Je ne vais pas te contredire : la culture est bien cet « indispensable superflu »(9), elle « consiste non pas tant dans le nombre des notions et dans la masse de matériels bruts qu’à un moment donné nous nous trouvons avoir emmagasinés dans notre mémoire, que dans cette éducation raffinée de l’esprit, rendu agile à chaque travail, riche de multiple et toujours vive curiosité, dans cette capacité d’apprendre des choses nouvelles, que nous avons acquise en étudiant les anciennes. » (10) Encore faut-il que cette culture ne soit pas aliénante et qu’elle permette à chacun de devenir acteur et non sujet. « La discipline de l’État bourgeois impose aux citoyens, fait de ceux-ci des sujets qui se flattent d’influer sur le cours des événements ». (11)

Le peuple est réduit au statut de mineur : il a besoin de pédagogie et on lui fournit à l’envi une culture prédigérée, facilement assimilable ; il vit en partie par procuration, on lui fournit, donc, des idoles.

Peut-on parler encore d’hégémonie culturelle de la bourgeoisie ? Une sous-culture est déversée telle une lance d’incendie qui viendrait noyer la moindre étincelle de contestation de l’ordre établi. Elle se substitue à la Grande Culture rendue peu accessible au commun des mortels : il ne faudrait pas qu’il y découvre quelque idée subversive. Il y a encore hégémonie car les médias sont en majorité détenus par une ploutocratie, ils sont donc au service de la doctrine dominante. À la fois, il y a une hégémonie culturelle et une sous-culture surabondante, envahissante. Difficile aux idées progressistes, au sens de progrès social, de se frayer un chemin dans ces bruits parasites permanents.

« Si [le monde capitaliste] est le meilleur des mondes possibles, que sont donc les autres ? » (12) pourrait se dire Candide.

Vivre, ce n’est pas accumuler

Vivre, c’est être acteur, c’est faire des rencontres, c’est recevoir et transmettre. C’est avoir un idéal comme ligne directrice, en sachant pertinemment qu’il ne sera pas atteint de son vivant. C’est participer à semer, à planter ce que d’autres verront grandir. C’est nourrir ce que d’autres ont initié.

C’est être humble, mais sans concession.

C’est être digne et sans faiblesse.

« Vivre, c’est résister » (13).
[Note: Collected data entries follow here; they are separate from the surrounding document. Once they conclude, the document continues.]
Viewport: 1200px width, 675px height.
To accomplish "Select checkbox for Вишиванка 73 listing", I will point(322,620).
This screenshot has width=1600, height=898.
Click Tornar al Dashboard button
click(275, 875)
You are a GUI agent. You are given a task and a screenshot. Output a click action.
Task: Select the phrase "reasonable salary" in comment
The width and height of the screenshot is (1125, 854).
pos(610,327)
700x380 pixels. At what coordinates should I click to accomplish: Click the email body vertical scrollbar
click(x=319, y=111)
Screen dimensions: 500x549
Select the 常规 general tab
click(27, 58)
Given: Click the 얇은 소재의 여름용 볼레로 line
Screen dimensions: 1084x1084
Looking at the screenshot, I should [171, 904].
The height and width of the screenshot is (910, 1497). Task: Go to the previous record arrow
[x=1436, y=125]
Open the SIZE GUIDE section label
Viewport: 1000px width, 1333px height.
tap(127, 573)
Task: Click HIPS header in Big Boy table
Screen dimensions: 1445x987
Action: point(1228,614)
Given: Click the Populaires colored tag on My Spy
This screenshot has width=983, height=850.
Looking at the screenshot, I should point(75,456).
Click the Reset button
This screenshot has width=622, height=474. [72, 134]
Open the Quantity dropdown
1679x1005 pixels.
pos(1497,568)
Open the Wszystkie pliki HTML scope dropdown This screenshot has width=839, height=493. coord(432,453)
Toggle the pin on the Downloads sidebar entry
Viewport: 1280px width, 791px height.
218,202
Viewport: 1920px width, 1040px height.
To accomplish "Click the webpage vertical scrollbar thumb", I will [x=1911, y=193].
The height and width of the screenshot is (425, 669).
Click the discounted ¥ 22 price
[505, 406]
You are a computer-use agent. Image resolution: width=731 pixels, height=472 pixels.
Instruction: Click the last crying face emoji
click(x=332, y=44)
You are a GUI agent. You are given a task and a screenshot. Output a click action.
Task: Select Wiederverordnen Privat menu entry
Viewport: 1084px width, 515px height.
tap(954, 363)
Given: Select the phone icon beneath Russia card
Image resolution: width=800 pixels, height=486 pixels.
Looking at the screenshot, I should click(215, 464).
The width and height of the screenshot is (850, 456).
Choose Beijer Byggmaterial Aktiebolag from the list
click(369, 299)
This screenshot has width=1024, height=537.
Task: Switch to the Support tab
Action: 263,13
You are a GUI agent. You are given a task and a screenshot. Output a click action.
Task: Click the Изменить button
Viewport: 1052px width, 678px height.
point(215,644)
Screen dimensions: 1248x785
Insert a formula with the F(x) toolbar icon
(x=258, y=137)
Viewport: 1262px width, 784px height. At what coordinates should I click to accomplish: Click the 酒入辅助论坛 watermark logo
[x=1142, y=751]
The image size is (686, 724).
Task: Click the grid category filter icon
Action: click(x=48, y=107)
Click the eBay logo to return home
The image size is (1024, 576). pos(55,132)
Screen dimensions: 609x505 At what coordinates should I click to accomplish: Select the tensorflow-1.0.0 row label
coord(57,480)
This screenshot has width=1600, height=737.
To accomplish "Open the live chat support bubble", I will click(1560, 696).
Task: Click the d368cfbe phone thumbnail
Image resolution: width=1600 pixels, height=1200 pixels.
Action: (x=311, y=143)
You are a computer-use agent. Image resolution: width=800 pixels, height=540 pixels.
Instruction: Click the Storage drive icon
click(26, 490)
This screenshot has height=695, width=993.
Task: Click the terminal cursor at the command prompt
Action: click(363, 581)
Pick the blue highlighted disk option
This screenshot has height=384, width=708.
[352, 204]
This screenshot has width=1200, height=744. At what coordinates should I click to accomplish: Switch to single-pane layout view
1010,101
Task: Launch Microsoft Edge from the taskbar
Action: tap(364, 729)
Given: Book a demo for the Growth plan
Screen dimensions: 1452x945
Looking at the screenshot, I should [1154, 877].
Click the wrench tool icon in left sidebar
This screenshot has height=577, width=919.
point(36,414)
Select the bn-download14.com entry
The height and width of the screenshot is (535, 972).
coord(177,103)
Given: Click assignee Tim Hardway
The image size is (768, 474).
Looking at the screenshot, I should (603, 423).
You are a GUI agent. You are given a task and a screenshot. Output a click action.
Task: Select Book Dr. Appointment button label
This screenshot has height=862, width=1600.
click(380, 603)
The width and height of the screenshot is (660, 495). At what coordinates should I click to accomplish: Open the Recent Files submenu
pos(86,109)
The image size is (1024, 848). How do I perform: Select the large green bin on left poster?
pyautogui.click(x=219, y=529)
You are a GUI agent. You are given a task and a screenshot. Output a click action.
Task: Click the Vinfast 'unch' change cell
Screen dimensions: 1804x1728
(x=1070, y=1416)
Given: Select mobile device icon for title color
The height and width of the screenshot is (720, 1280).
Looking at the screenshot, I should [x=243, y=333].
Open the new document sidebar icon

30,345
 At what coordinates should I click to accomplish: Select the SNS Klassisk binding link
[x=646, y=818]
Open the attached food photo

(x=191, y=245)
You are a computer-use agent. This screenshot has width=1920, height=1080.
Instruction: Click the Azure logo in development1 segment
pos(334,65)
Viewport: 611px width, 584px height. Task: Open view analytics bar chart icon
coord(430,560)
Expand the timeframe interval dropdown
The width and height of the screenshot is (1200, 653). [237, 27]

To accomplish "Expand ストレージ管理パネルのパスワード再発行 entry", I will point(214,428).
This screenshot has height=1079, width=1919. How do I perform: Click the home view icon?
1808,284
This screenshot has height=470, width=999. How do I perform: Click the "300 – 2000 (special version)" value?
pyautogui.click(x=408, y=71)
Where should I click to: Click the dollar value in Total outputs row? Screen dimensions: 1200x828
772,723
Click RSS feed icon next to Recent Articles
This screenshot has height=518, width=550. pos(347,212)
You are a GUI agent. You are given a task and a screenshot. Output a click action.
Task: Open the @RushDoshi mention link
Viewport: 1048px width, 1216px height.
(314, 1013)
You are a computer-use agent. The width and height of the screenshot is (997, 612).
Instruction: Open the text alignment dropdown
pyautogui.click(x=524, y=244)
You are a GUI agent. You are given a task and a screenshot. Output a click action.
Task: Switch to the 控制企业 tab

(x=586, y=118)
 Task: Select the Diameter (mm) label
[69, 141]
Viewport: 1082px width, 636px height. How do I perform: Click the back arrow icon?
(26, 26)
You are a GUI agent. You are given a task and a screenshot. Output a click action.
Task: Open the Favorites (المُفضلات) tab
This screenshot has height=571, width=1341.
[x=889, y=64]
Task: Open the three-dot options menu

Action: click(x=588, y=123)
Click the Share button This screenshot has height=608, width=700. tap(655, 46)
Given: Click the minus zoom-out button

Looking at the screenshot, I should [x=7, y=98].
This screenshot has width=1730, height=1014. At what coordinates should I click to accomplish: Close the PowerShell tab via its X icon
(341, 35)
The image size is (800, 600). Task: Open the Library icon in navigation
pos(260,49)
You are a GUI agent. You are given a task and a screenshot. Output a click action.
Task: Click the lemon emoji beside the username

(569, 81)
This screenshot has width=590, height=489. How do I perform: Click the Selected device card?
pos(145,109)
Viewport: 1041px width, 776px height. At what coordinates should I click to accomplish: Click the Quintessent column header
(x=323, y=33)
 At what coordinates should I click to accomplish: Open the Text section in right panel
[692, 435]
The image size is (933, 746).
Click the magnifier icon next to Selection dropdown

Résister à ses propres démons, ses pulsions animales, ainsi qu’à la régression, l’oppression et l’aliénation.

« L’avenir appartient aux jeunes. L’histoire appartient aux jeunes » (14) as-tu écrit.

Vois-tu, pour l’heure, la jeunesse semble plutôt intéressée, attirée, subjuguée par les blandices de l’innovation. Tu as raison d’écrire : « la bourgeoisie aiguise sa créativité, améliore sa technique, la production se multiplie : la thèse et l’antithèse développent le jeu de leurs forces qui se synthétisent dans les accélérations progressives du rythme de travail ; ces accélérations sont les étapes historiques de la société bourgeoise qui se surpasse continuellement en amplifiant sa respiration, en réduisant dans la mesure où cela est possible les antagonismes, en cherchant à satisfaire, dans la limite de sa propre conservation, toutes les demandes, tous les désirs, toutes les volontés d’un toujours plus grand bien-être, de toujours plus d’indépendance et d’autonomie des individus. Mais le rapport juridique de classe reste inchangé, car c’est une règle mathématique, en changeant en proportion égale les membres d’une équation, l’équation ne change pas ». (15)

C’est la définition de la « révolution passive », ce concept de Vincenzo Cuoco (16) que tu as eu la bonne idée de reprendre et d’enrichir.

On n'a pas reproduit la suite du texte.